§ DIRECTIONS:
[a] In the Elstree Aerodrome text, how many gardeners worked in the gardens of Aldenham House?
[b] From the Elstree Aerodrome text, extract everything from "Elstree is an ideal" down to "M. Houlder, C.B.E.".

═════ QUOTED PASSAGE

About London Elstree Aerodrome (EGTR)


MAK Aviation Flight School is based at Hertfordshire's Elstree Aerodrome, owned and operated by Aldenham Aviation.

Elstree is an ideal location for learning to fly, as well as being just North of London close to the M25, M1 and A1. Elstree & Borehamwood railway station is nearby and the airfield lies near to the A41 between Edgware and Watford. There is a comfortable restaurant on site, and the newly refurbished Aerodrome Cafe will be reopening soon and will be open 7 days a week.






By John M. Houlder, C.B.E.

Pre-1939 the present Haberdashers School was known as Aldenham House and was lived in by Mr. Vickery Gibbs up until the time of his death. The gardens were world famous and employed 70 gardeners. On Mr. Gibb’s death (his brother was Lord Aldenham, the Chairman of the Westminster Bank) the estate was turned into a country club, which included a polo ground. At that time flying was extremely smart and fashionable. Large numbers of the polo players owned their own aircraft, the Puss and Leopard Moth being particularly popular.

══════════
═════ INFORMATION SUPPLIED

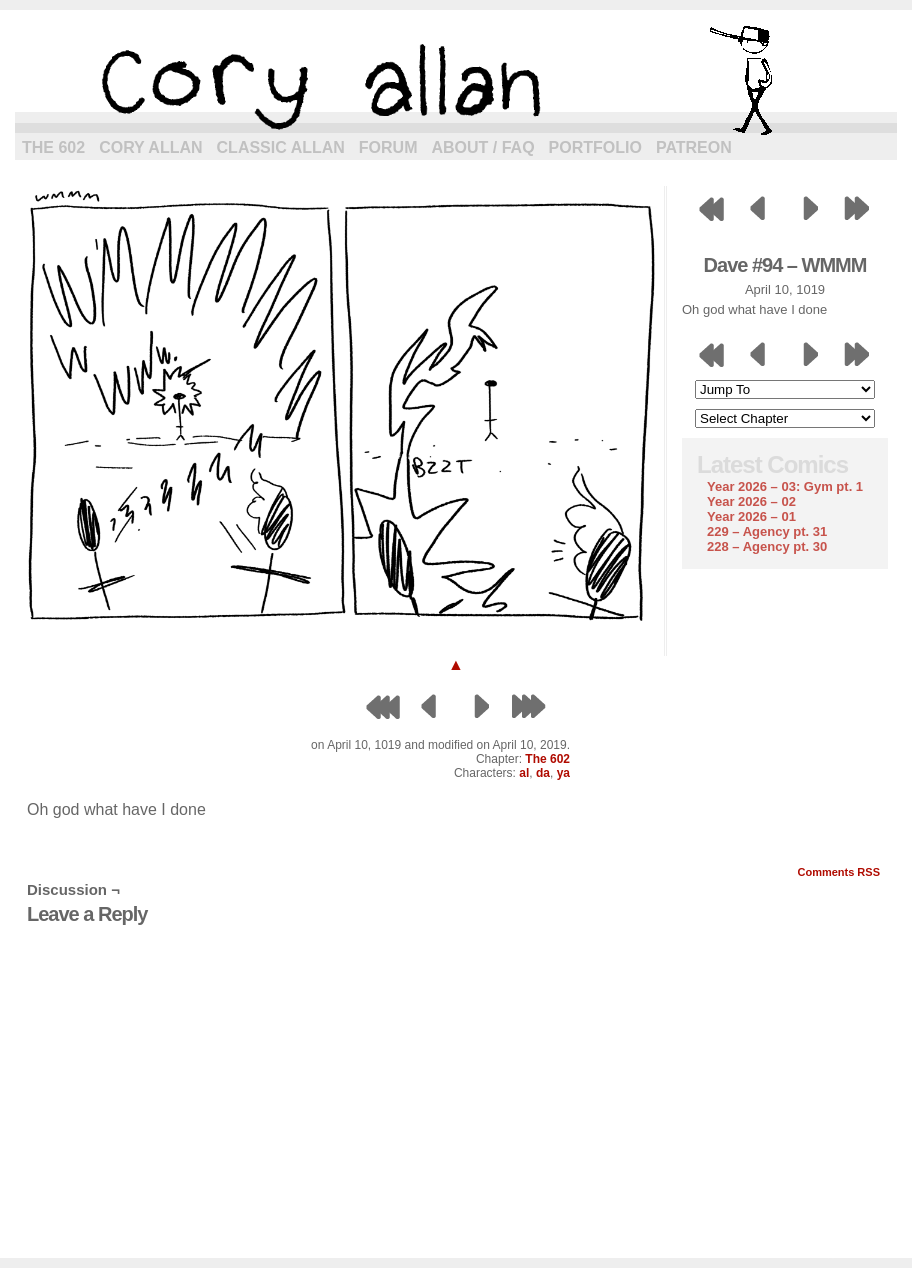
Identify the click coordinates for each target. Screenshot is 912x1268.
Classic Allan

══════════

§ COMPLETED EXERCISE:
[a] 70 gardeners.

[b]
Elstree is an ideal location for learning to fly, as well as being just North of London close to the M25, M1 and A1. Elstree & Borehamwood railway station is nearby and the airfield lies near to the A41 between Edgware and Watford. There is a comfortable restaurant on site, and the newly refurbished Aerodrome Cafe will be reopening soon and will be open 7 days a week.






By John M. Houlder, C.B.E.